* **Exercise details**
Copy out again, unchanged, the listing below from the line that has "Home (16, 75)" through the line that has "Identify the click".

* **Information**
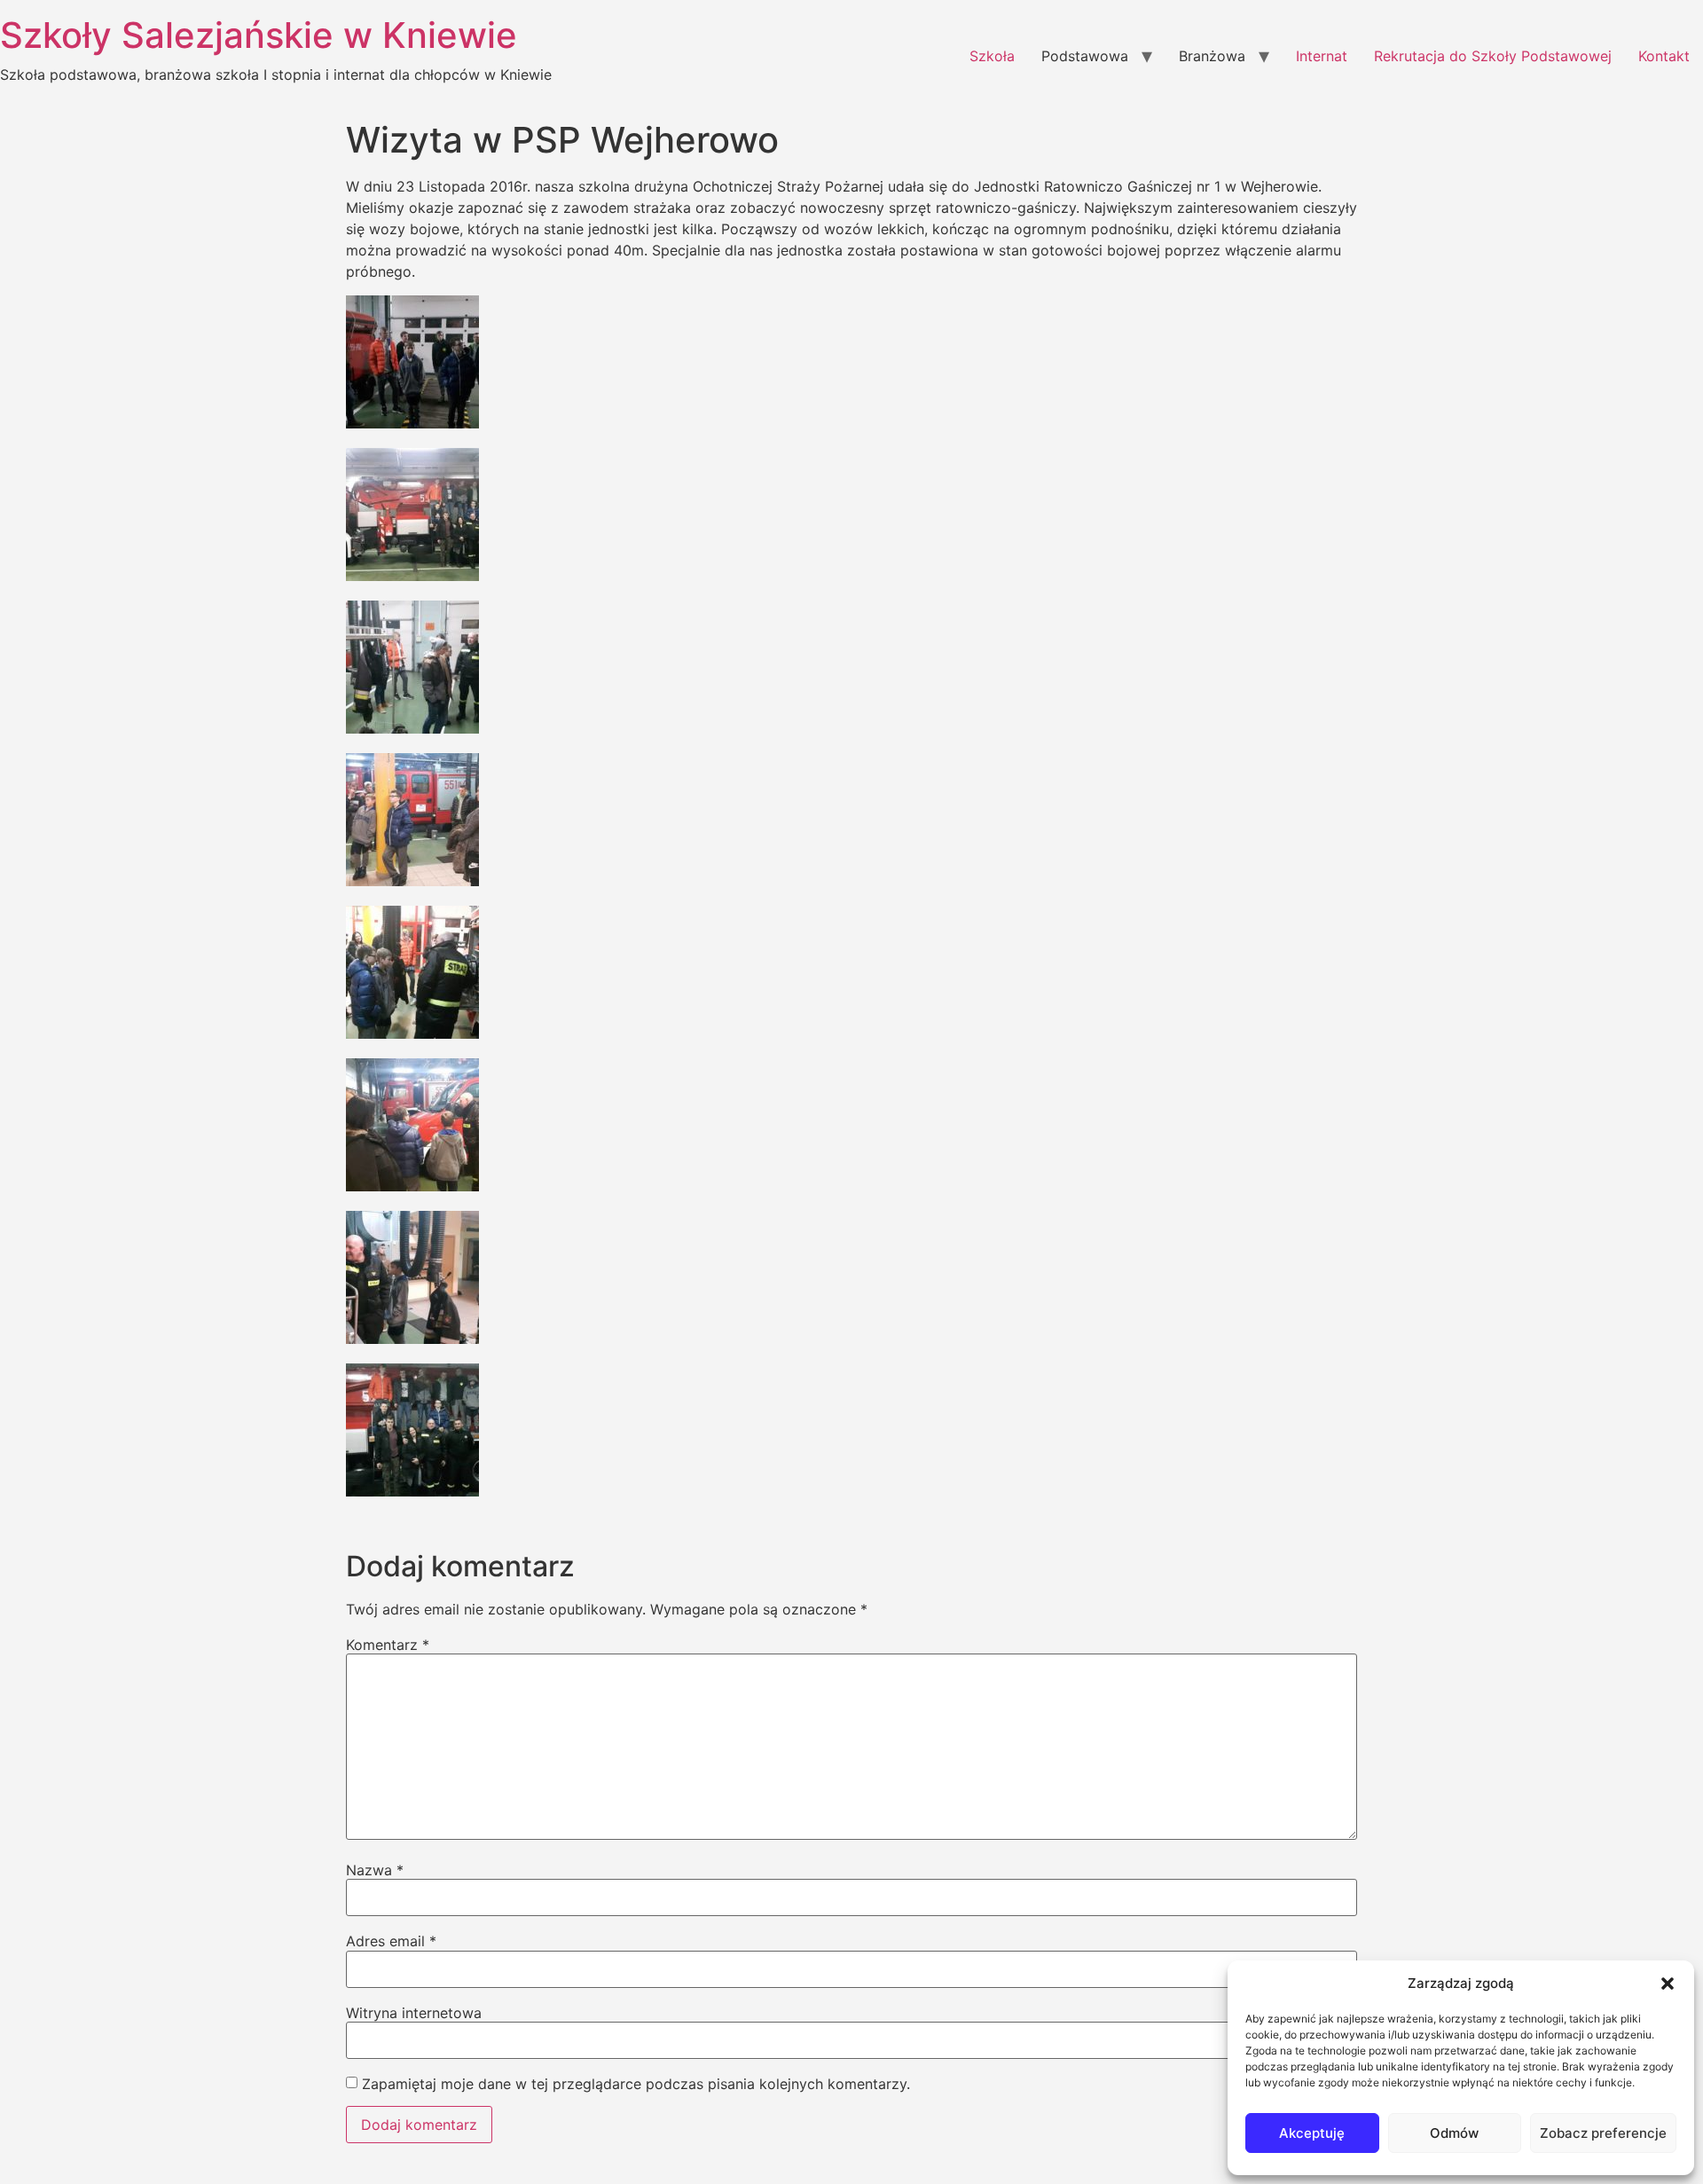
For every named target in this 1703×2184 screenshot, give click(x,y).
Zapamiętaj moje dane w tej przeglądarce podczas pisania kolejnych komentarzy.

* * *

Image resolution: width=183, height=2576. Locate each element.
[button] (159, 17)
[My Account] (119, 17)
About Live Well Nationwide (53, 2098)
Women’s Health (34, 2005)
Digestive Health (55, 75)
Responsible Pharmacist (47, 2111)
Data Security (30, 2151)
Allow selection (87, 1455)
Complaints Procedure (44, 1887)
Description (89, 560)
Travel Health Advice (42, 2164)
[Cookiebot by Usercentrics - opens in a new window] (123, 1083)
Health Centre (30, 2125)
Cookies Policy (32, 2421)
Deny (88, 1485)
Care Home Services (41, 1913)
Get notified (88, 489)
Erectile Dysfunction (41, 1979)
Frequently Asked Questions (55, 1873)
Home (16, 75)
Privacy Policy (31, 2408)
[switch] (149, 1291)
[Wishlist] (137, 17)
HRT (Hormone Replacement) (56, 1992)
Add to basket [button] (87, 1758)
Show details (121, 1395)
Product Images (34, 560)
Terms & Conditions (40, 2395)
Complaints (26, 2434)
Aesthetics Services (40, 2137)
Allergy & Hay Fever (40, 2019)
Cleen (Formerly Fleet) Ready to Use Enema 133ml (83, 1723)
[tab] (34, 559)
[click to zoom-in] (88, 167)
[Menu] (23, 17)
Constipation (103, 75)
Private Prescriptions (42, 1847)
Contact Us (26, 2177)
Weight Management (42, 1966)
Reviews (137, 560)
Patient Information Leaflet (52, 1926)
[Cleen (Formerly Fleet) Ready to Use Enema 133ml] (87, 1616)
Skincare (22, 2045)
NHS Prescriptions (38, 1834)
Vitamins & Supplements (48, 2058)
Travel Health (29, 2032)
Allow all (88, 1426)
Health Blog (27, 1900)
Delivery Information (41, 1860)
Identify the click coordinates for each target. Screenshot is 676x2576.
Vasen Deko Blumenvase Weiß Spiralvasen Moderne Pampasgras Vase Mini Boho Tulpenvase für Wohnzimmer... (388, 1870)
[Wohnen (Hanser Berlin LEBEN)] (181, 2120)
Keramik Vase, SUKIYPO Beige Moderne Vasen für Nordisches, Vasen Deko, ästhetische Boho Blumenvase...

* **Response**
Home (16, 75)
Privacy Policy (31, 2408)
[switch] (149, 1291)
[Wishlist] (137, 17)
HRT (Hormone Replacement) (56, 1992)
Add to basket [button] (87, 1758)
Show details (121, 1395)
Product Images (34, 560)
Terms & Conditions (40, 2395)
Complaints (26, 2434)
Aesthetics Services (40, 2137)
Allergy & Hay Fever (40, 2019)
Cleen (Formerly Fleet) Ready to Use Enema 133ml (83, 1723)
[tab] (34, 559)
[click to zoom-in] (88, 167)
[Menu] (23, 17)
Constipation (103, 75)
Private Prescriptions (42, 1847)
Contact Us (26, 2177)
Weight Management (42, 1966)
Reviews (137, 560)
Patient Information Leaflet (52, 1926)
[Cleen (Formerly Fleet) Ready to Use Enema 133ml] (87, 1616)
Skincare (22, 2045)
NHS Prescriptions (38, 1834)
Vitamins & Supplements (48, 2058)
Travel Health (29, 2032)
Allow all (88, 1426)
Health Blog (27, 1900)
Delivery Information (41, 1860)
Identify the click coordinates for each target. Screenshot is 676x2576.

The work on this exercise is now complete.